OBJECTIVE: Which lines in the data below contain the string "should"? Pick out each of them and copy it in full.

PROVIDED DATA:
◇ ◇ ◇ ◇

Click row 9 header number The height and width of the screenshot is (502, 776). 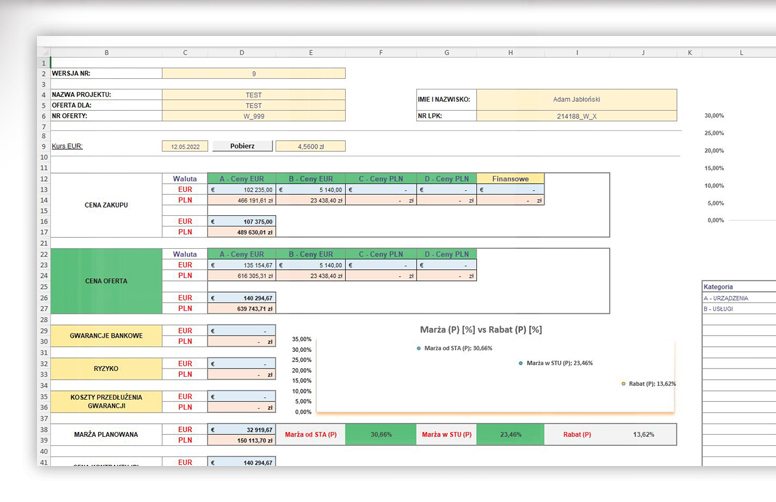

◇ ◇ ◇ ◇

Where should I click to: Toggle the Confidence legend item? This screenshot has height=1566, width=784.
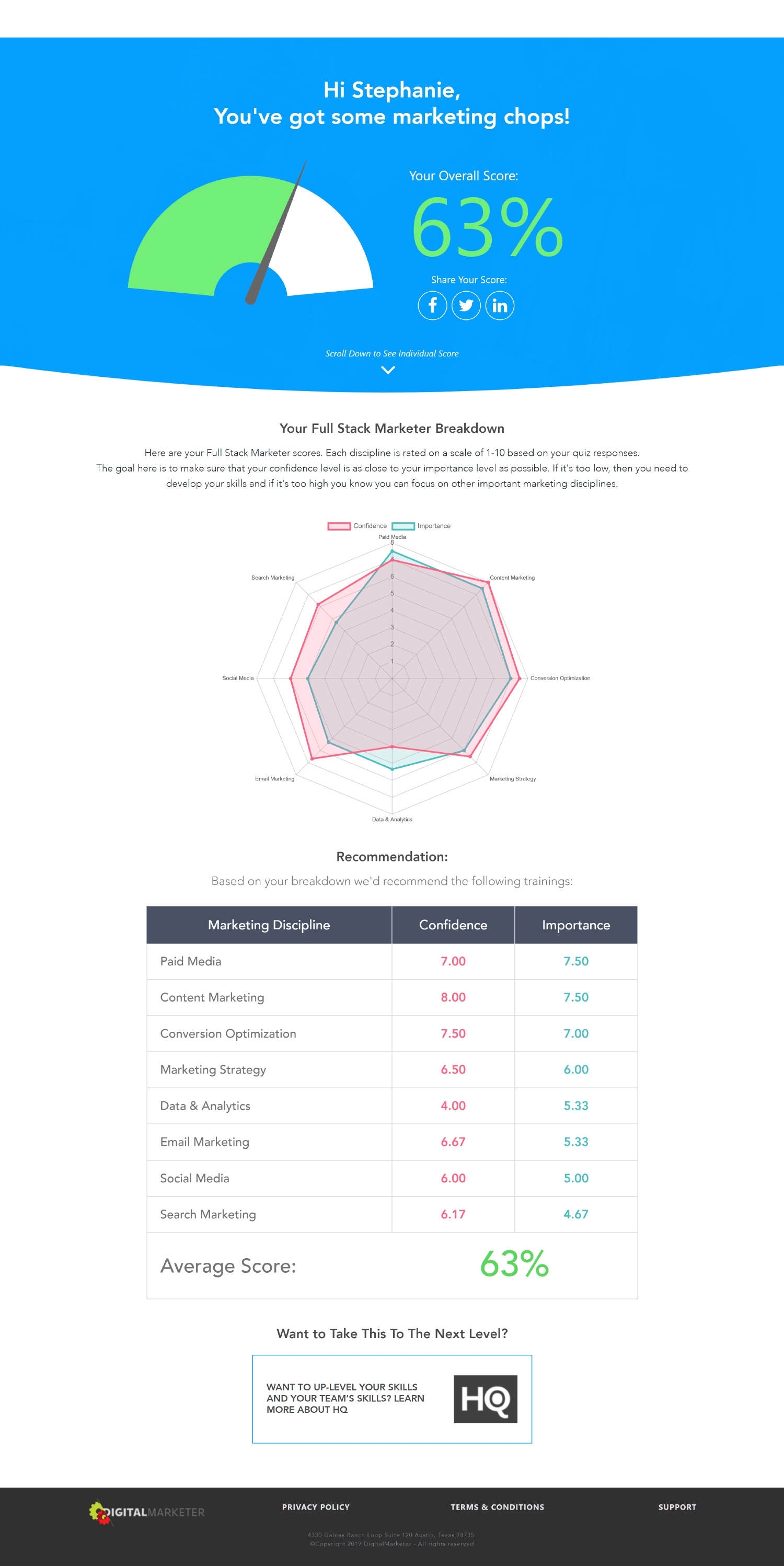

◇ ◇ ◇ ◇

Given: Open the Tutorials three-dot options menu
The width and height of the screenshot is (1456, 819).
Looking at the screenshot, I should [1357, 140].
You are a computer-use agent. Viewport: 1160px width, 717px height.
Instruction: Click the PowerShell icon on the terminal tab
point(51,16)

◇ ◇ ◇ ◇

SOLUTION FOR THIS EXERCISE:
Where should I click to: Toggle the Confidence legend item? This screenshot has height=1566, width=784.
Looking at the screenshot, I should [1357, 140].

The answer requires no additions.